I lead her down a narrow trail that winds north through pine groves thinner than most realize. Boundary lines matter—wolves know this instinctively. Territory defines safety, and the edges are where threats first appear.
“The tribunal records confirm everything,” I say, ducking under a low branch. “Same manipulation signature on Caelynn’s death, your father’s pressure, and the tribunal corruption.”
Lyanna follows easily, her steps nearly silent thanks to her fae heritage. At the mention of her sister’s name, I catch the slight hitch in her breathing—barely perceptible, but I’ve learned to read her tells.
“How are you handling it?” I ask, slowing my pace slightly. “We’ve talked through the facts, the evidence.

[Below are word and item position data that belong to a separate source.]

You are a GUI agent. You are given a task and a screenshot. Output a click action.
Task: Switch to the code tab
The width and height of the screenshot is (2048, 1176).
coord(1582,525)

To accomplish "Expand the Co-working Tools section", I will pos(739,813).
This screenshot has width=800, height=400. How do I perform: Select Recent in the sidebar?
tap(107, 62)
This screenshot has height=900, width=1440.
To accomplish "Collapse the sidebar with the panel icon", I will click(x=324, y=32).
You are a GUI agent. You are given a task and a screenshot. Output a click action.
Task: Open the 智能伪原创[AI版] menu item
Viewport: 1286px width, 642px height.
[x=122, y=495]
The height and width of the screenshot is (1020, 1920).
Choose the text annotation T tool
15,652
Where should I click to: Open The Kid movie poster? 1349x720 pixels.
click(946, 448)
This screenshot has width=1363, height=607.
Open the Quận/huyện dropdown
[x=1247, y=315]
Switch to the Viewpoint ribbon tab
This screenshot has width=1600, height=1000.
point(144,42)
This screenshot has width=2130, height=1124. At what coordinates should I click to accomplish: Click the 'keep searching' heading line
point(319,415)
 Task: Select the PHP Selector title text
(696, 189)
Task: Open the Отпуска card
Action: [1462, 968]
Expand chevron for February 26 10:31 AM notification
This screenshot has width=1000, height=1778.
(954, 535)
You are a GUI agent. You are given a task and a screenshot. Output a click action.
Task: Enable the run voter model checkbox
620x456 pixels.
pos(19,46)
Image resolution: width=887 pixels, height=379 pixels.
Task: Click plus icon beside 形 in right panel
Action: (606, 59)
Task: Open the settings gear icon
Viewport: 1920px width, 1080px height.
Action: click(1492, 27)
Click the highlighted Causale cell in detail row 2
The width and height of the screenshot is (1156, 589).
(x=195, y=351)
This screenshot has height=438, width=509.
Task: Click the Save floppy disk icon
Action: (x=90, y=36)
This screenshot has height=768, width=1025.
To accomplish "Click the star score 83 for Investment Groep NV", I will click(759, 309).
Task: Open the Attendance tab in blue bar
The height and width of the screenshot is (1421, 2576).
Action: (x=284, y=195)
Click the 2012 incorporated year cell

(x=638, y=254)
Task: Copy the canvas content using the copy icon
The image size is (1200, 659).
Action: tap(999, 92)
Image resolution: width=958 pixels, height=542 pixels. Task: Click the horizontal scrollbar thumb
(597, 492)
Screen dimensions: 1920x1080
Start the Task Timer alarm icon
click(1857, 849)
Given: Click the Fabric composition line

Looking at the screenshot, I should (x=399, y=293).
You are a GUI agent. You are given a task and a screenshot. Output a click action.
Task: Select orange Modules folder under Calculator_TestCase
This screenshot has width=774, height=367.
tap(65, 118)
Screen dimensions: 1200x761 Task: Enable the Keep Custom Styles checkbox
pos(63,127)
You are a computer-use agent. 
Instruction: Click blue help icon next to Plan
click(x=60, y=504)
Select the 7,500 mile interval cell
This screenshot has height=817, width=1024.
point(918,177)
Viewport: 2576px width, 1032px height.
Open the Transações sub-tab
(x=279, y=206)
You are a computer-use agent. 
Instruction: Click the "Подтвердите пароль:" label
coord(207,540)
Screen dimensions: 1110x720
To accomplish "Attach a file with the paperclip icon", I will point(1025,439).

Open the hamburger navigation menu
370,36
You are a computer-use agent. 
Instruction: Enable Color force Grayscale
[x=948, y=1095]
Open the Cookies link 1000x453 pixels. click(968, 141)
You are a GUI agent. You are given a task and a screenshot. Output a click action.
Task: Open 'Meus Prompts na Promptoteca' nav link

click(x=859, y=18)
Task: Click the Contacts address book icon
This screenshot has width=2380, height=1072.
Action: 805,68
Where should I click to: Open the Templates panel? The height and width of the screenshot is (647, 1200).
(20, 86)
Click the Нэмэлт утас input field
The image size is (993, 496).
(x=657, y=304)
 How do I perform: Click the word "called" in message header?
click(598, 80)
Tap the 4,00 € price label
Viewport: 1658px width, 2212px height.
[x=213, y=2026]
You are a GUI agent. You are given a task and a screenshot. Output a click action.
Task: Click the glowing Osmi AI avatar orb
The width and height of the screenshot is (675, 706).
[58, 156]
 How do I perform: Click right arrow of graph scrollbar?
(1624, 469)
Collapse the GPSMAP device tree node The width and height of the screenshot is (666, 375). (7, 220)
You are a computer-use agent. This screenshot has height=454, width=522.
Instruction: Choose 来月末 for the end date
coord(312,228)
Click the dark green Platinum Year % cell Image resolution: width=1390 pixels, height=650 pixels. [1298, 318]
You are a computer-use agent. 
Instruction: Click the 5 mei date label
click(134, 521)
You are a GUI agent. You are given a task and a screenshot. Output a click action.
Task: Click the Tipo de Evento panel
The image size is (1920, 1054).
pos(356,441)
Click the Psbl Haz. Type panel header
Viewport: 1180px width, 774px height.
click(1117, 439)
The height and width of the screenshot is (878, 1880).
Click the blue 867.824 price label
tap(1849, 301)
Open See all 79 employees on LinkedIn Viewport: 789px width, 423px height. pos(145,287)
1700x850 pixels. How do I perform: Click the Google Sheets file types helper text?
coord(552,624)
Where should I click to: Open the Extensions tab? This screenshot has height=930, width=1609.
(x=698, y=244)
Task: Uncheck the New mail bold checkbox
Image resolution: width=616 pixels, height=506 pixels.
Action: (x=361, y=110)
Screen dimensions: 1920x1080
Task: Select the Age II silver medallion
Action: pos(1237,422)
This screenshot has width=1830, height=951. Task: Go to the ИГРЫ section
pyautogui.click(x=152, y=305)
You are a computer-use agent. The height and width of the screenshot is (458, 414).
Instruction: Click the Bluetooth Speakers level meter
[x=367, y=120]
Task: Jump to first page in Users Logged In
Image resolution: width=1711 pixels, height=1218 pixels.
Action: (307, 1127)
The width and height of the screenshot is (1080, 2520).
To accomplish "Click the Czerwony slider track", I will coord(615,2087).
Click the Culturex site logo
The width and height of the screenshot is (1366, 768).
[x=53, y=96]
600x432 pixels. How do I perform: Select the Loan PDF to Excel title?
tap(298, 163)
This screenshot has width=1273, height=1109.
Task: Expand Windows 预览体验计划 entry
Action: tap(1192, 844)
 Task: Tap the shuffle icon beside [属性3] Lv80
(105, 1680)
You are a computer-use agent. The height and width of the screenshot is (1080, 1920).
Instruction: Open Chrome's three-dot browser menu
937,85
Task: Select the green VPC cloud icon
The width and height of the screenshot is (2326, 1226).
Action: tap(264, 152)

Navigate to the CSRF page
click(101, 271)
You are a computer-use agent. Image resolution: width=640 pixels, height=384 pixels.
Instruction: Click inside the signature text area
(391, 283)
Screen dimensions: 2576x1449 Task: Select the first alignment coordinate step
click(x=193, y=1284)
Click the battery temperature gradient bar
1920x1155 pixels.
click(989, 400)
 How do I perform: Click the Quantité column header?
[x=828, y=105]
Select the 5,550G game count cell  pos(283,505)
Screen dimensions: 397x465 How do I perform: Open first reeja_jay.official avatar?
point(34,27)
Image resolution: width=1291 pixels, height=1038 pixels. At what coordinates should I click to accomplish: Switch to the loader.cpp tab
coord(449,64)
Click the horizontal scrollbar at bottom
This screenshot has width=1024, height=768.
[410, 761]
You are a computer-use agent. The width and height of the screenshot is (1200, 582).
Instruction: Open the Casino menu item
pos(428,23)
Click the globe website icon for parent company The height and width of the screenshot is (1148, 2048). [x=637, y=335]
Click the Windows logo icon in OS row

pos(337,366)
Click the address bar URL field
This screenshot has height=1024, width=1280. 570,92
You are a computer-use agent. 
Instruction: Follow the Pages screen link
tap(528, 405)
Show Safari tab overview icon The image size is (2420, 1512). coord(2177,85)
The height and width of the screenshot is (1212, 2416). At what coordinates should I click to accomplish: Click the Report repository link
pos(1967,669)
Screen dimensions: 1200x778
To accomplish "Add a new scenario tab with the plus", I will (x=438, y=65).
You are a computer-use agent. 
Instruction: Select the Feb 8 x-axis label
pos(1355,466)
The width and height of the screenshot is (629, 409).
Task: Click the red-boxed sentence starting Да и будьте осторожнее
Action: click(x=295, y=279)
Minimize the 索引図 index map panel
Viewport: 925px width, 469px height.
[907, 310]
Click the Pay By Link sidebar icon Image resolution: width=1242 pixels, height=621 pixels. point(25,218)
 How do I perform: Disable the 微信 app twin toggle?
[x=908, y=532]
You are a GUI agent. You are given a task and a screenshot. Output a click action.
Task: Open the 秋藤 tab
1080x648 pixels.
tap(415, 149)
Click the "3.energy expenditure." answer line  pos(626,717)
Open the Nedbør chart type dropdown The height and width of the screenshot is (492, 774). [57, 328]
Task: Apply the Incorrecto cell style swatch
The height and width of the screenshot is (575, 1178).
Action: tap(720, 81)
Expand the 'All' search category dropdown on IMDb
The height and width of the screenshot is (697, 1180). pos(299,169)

But not ...” I let the sentence trail off.
She’s quiet for a moment, her fingers trailing along a pine branch as we pass. “It’s worse,” she says finally, her voice carefully controlled. “Knowing Caelynn died just to put me in an impossible position. She wasn’t even the target—I was. She was just ... expendable.”
Her hand tightens on the branch, knuckles white. “If it had been an accident, or even a real political assassination, at least her death would have meant something. But this? She died because someone needed leverage over me. That’s all her life was worth to them.”
I want to reach for her, but something in her posture warns me she needs space to feel this.
“She deserved better,” I say quietly.
“She deserved to live.” The words come out sharp, edged with the kind of pain that cuts both ways. “And now I’m supposed to honor her memory by doing exactly what her murderer wanted. How’s that for a perfect trap?”
We walk in silence for several steps, the weight of her grief settling between us. When she speaks again, her voice is steadier, more controlled—as if she’s deliberately pulling herself back to the task at hand.